While most of these strategies lack Level 1 evidence, they are under evaluation in prospective and retrospective trials. And, as Mayank Goyal (Calgary, Canada) and colleagues recently highlighted in a HERMES substudy—in case of acute ischaemic stroke with large vessel occlusion—endovascular treatment with poor reperfusion is inferior to medical management, but medical management is inferior to endovascular treatment with complete reperfusion.2
In summary, the shift from merely attempting a mechanical thrombectomy to striving for complete reperfusion necessitates a more patient-centred approach. This involves leveraging the full array of tools available to neurointerventionists to minimise the group of patients undergoing endovascular treatment who experience poor reperfusion. Patient selection, clinical judgment, and a careful evaluation of the treatment’s risks and benefits, remain crucial.

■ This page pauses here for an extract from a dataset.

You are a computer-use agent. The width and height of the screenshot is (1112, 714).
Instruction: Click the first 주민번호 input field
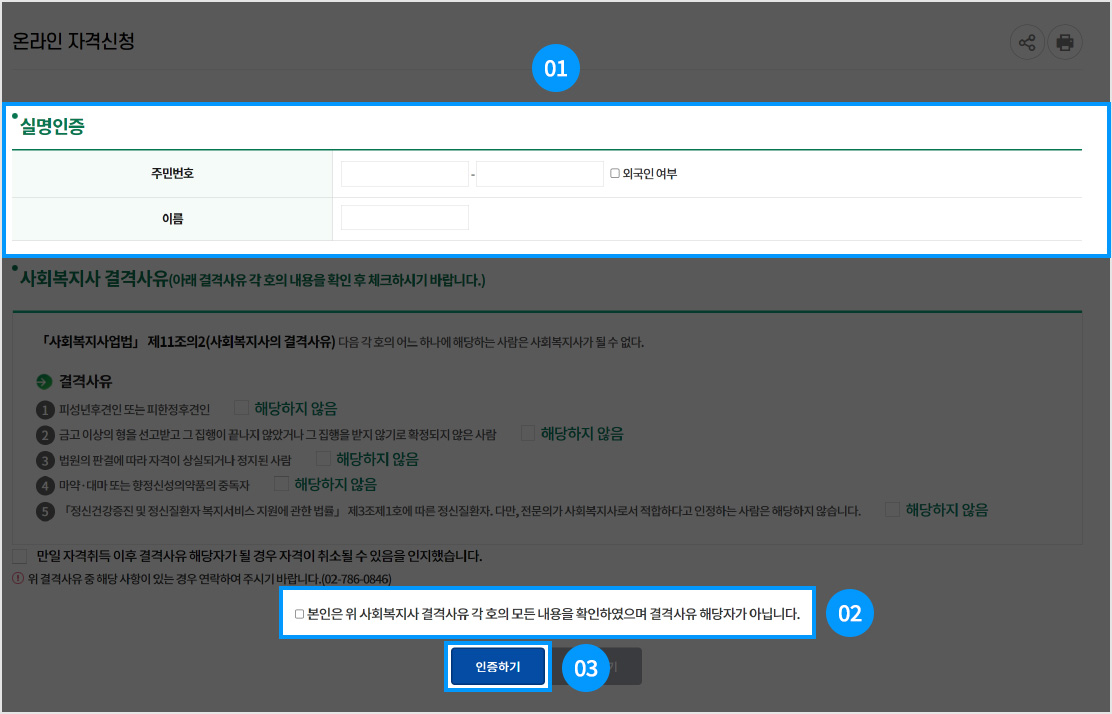(404, 174)
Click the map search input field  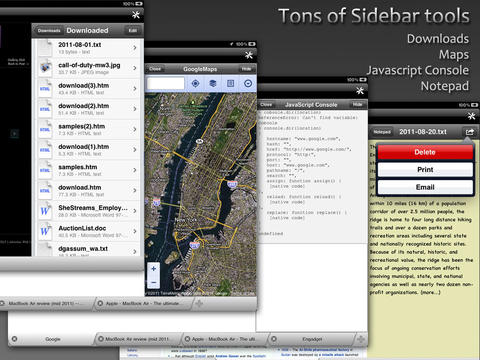click(166, 83)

Every neurointerventionist should ask themselves: where should we “draw the line” in terms of reperfusion outcomes? Is TICI 2b sufficient? And, which factors influence my decision-making process before performing a thrombectomy?
References:
- Goyal M, Menon B K, van Zwam W H et al. Endovascular thrombectomy after large-vessel ischaemic stroke: a meta-analysis of individual patient data from five randomised trials. Lancet. 2016; 387(10029): 1723–31.
- Rex N, Ospel J M, Brown S B et al. Endovascular therapy in acute ischemic stroke with poor reperfusion is associated with worse outcomes compared with best medical management: a HERMES substudy. J Neurointerv Surg. 2023. doi: 10.1136/jnis-2023-020411.
Adrien Guenego is an interventional and diagnostic neuroradiologist at the Université libre de Bruxelles’ Hôpital Erasme in Brussels, Belgium.
The author declared no relevant disclosures.